6 weeks is going to be the Max and not every state will get the 6th week. We're currently approved for 5 and we're waiting to see if FEMA approved us for the 6th week but both FEMA and the Department of Labor have stated it's done after 6 weeks


----------



## #professoruber (Feb 19, 2018)

Daisey77 said:


> 6 weeks is going to be the Max and not every state will get the 6th week. We're currently approved for 5 and we're waiting to see if FEMA approved us for the 6th week but both FEMA and the Department of Labor have stated it's done after 6 weeks
> 
> View attachment 506973


Texas says the money is gone and was used up. They anticipated it would last until a November. Sounds like your state is blowing smoke up you ass. 9/5 is the last week until paid out.


----------



## Daisey77 (Jan 13, 2016)

#professoruber said:


> Texas says the money is gone and was used up. They anticipated it would last until a November. Sounds like your state is blowing smoke up you ass. 9/5 is the last week until paid out.


Texas already depleted . They already got paid the six weeks. What is my state blowing smoke up my ass about, exactly? Not every state is going to get the 6th week. Texas did though. we've been approved for 5 weeks waiting to hear on the 6th.


----------



## Jimmy44 (Jan 12, 2020)

observer said:


> You gotta pay attention.
> 
> Republicans gave up on the 1.4 trillion and reduced it to 500 billion.
> 
> https://www.google.com/amp/s/www.cn...ropose-smaller-coronavirus-stimulus-bill.html


As recently as yesterday Munchin said 1.4 was still on table.
Ferret Face Pelosi denies 30 million poor people there money to aquire food and clothes and back to school supplies.



Daisey77 said:


> Texas already depleted . They already got paid the six weeks. What is my state blowing smoke up my ass about, exactly? Not every state is going to get the 6th week. Texas did though. we've been approved for 5 weeks waiting to hear on the 6th.
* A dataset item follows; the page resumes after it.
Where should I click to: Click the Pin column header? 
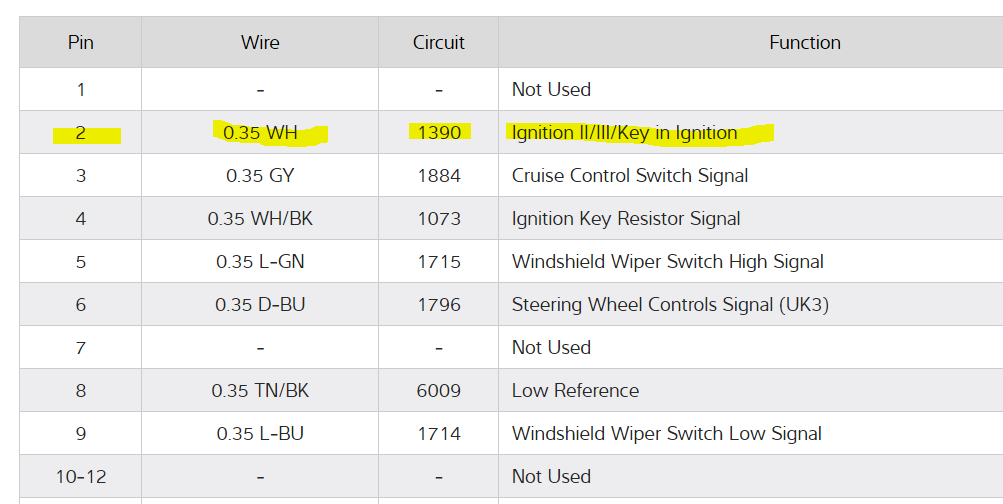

I think 6 weeks will be maximum for any state. If someone gets a 7th please chime in.
When you don't get your check think of Nancy saying she refuses to budge off of 2.4 trillion.



#professoruber said:


> Texas says the money is gone and was used up. They anticipated it would last until a November. Sounds like your state is blowing smoke up you ass. 9/5 is the last week until paid out.


Hopefully President Trump can find more unspent money from the cares act.
Think of Pelosi spending thousands of dollars on haircuts, Botox injections, ice cream and designer clothes while 30 million poor people suffer


----------



## observer (Dec 11, 2014)

Jimmy44 said:


> As recently as yesterday Munchin said 1.4 was still on table.
> Ferret Face Pelosi denies 30 million poor people there money to aquire food and clothes and back to school supplies.
> 
> 
> ...


Munchkin needs to get his Republican cohorts to follow along.

THEY write the bills that are voted on, not Munchkin.

https://www.google.com/amp/s/thehil...are-mcconnell-chance-for-coronavirus-deal?amp
Instead of Republicans voting on Cover Their Asses bills that they know are not going to pass, they should be more productive with their time.

No matter what Munchkin SAYS, the fact is Republicans VOTED on a bill for 500B and NOT 1.4 trillion.


----------



## CANELO ALVAREZ (Apr 29, 2020)

Jimmy44 said:


> Just wondering if anyone has received there executive order 300 dollar UI yet ?
> If you did was it retroactive to July 26th ?
> Did you have to apply for it even if your still on UI.
> My state Conn. has applied for it but as of yet no money has gone out.
> Would love to hear if anyone has received yet.


Is the $300 instead of the $600? Txs


----------



## Jimmy44 (Jan 12, 2020)

observer said:


> Munchkin needs to get his Republican cohorts to follow along.
> 
> THEY write the bills that are voted on, not Munchkin.
> 
> ...


I agree with most of your points.
I think Rand Paul was the only Republican that voted against the 500


CANELO ALVAREZ said:


> Is the $300 instead of the $600? Txs


UPDATE Connecticut has been approved for 5 payments totalling 1500 dollars. I can expect it starting Sept. 13.



Jimmy44 said:


> I agree with most of your points.
> I think Rand Paul was the only Republican that voted against the 500
> 
> UPDATE Connecticut has been approved for 5 payments totalling 1500 dollars. I can expect it starting Sept. 13.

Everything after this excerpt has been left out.